While having these new choices will be a godsend to many people — not to mention likely saving the state money — the program only nibbles around the edges of a larger problem. That is because, ultimately, it is only the Legislature that can provide what is for many seniors the most important choice of all when they can no longer care for themselves — whether to stay at home or move to a nursing home.

Seniors must meet the same medical criteria to receive in-home care or nursing home care under the state’s Medicaid program. In theory, the choice is theirs. In reality, it is not. The Legislature determines how many slots will be available for in-home care and how many for nursing home care. At the end of August, there were 264 people on the waiting list for nursing home care; there were 3,573 on the waiting list for community long-term care, as home care is called.

As the Legislative Audit Council noted in a review of the Medicaid program last year, many patients who would rather stay at home feel that they have no choice but to move into a nursing home because they need some sort of care as soon as possible.

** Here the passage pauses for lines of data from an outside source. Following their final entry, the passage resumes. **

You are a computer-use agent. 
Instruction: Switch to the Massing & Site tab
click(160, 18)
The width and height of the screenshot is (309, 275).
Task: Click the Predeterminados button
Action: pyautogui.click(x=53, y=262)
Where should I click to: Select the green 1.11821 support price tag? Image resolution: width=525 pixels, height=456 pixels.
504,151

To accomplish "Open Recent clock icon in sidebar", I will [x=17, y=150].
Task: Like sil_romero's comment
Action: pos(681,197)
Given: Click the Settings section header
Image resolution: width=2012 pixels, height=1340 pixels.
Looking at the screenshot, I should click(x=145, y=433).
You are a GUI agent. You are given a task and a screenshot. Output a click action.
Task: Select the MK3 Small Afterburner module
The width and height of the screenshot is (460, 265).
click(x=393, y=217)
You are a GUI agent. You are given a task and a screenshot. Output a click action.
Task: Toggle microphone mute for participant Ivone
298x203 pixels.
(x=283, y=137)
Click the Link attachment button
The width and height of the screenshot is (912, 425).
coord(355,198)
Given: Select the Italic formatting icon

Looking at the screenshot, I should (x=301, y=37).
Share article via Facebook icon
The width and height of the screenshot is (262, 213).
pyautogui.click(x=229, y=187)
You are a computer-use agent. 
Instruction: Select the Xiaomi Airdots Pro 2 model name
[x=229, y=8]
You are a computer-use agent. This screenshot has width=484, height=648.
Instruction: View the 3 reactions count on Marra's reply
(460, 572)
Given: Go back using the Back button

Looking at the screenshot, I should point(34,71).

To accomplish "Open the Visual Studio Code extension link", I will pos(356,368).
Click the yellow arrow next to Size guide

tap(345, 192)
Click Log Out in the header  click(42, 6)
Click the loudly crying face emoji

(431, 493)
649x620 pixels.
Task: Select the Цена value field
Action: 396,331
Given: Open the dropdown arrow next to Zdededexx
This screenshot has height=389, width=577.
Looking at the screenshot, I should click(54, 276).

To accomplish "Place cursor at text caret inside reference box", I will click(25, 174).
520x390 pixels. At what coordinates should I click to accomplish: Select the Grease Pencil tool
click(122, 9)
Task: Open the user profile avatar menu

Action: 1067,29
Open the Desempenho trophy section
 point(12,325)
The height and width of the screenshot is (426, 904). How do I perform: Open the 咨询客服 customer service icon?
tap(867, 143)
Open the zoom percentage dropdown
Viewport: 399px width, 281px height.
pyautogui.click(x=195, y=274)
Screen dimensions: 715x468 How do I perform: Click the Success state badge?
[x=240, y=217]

It’s not just a matter of preference, although anyone with an infirm parent — or anyone who is infirm themselves — can tell you how important it is to be able to stay at home if you prefer that. It’s also a matter of money. Medicaid spends an average of $32,000 a year for every one of its 11,000 patients in nursing homes; it spends an average of $13,000 a year for each of its 11,000 patients who receive the type of assistance that allows them to stay at home. In other words, we are forcing some people to choose a treatment option that costs far more than twice as much as the option they would prefer to choose.

Of course, there are some people whose health is such that there is no choice other than nursing home care. And with a waiting list for that care — and an aging population that will only demand more services — it’s not at all clear that the problem is that we’re overfunding nursing home care. It is clear, though, that we are underfunding home care. And that is the looming senior-care issue that the state must face up to.